Il più grande nemico di Vladimir Putin in questa fase? Non si chiama Volodymyr Zelensky, né NATO. Sono le patate in Russia a fare tremare il Cremlino. Il tubero ne minaccia la strategia bellica impostata da oltre tre anni a questa parte. L’anno scorso, il prezzo al dettaglio è quasi raddoppiato, salendo del 92% rispetto al 2023. E le cose stanno peggiorando: al 28 aprile scorso l’incremento annuale era del 173%. I prezzi sono già quasi triplicato e al supermercato superano i 100 rubli al kg, qualcosa come circa 1,13 euro. Non è poco per un Paese, dove un pensionato percepisce in media meno di 20.800 rubli al mese (meno di 235 euro) e un lavoratore non arriva a 88.000 rubli (poco più di 990 euro).
E nelle campagne le cifre scendono rapidamente.

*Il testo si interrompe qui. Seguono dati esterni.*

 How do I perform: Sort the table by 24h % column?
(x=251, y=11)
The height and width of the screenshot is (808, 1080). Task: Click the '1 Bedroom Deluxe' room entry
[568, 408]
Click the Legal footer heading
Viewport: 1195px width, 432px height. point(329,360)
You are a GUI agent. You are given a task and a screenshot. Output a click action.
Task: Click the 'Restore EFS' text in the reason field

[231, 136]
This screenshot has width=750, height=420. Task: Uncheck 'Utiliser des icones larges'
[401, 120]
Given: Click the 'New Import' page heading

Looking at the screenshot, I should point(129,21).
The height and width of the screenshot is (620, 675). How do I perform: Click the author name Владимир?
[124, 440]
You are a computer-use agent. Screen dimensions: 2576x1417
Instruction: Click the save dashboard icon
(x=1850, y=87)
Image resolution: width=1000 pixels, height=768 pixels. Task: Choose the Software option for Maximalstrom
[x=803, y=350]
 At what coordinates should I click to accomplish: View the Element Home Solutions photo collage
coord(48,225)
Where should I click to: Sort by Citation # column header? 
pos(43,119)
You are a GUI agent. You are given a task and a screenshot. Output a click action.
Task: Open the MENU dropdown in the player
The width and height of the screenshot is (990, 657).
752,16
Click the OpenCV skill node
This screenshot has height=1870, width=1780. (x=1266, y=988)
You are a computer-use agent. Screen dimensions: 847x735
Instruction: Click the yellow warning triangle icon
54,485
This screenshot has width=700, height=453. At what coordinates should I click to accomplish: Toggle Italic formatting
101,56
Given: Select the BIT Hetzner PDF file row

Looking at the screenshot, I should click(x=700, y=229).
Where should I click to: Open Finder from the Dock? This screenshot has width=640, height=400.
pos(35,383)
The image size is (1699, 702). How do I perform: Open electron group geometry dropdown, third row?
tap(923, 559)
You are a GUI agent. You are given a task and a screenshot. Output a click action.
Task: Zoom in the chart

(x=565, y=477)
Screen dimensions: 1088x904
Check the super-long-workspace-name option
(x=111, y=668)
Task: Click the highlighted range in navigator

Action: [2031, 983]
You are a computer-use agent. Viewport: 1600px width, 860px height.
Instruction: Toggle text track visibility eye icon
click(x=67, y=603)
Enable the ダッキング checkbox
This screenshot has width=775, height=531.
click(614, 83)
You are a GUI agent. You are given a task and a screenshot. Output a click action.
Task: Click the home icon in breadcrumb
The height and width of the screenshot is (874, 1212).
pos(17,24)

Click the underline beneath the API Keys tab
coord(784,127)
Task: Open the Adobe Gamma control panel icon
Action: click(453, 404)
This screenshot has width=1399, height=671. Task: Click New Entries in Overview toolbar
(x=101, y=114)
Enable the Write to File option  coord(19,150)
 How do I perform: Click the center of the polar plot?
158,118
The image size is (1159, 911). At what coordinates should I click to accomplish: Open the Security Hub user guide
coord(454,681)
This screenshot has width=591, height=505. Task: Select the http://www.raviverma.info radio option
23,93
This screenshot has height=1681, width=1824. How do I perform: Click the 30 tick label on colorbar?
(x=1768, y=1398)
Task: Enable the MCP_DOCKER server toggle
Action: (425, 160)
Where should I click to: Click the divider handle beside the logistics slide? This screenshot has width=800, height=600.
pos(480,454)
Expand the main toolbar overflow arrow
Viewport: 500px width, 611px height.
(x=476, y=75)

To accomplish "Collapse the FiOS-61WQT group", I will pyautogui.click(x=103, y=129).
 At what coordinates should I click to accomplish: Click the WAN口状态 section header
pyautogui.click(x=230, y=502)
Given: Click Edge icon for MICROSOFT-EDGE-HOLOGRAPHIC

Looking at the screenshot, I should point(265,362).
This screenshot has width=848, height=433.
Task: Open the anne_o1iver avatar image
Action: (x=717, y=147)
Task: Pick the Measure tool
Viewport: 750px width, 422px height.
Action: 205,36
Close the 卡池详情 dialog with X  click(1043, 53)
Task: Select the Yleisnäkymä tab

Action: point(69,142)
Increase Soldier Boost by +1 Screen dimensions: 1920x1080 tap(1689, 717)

Raccolti di patate in Russia giù
I prezzi delle patate in Russia stanno esplodendo a causa dei raccolti scarsi, seguiti alle gelate invernali e alla successiva siccità. Il presidente lo ha riconosciuto ufficialmente e ha eliminato i dazi sulle importazioni fino a 150.000 tonnellate da Paesi amici come Cina, Egitto e Uzbekistan. A fronte di una domanda di 8 milioni di tonnellate stimata invariata per quest’anno, l’offerta è scesa a 7,2 milioni di tonnellate nel 2024, segnando un calo di 1,2 milioni sul 2023.
Della questione Putin ne ha parlato anche con il collega bielorusso Aleksander Lukashenko. Quest’ultimo ha esortato le aziende locali a produrre più patate per la Russia e lo stesso mercato domestico. “Dobbiamo aiutare i nostri fratelli”, ha dichiarato. Peccato che anche Minsk abbia lo stesso problema. Il boom dei prezzi sta trainando l’inflazione russa, che ad aprile è stata del 10,2%, pur in leggerissimo calo dal 10,3% di marzo.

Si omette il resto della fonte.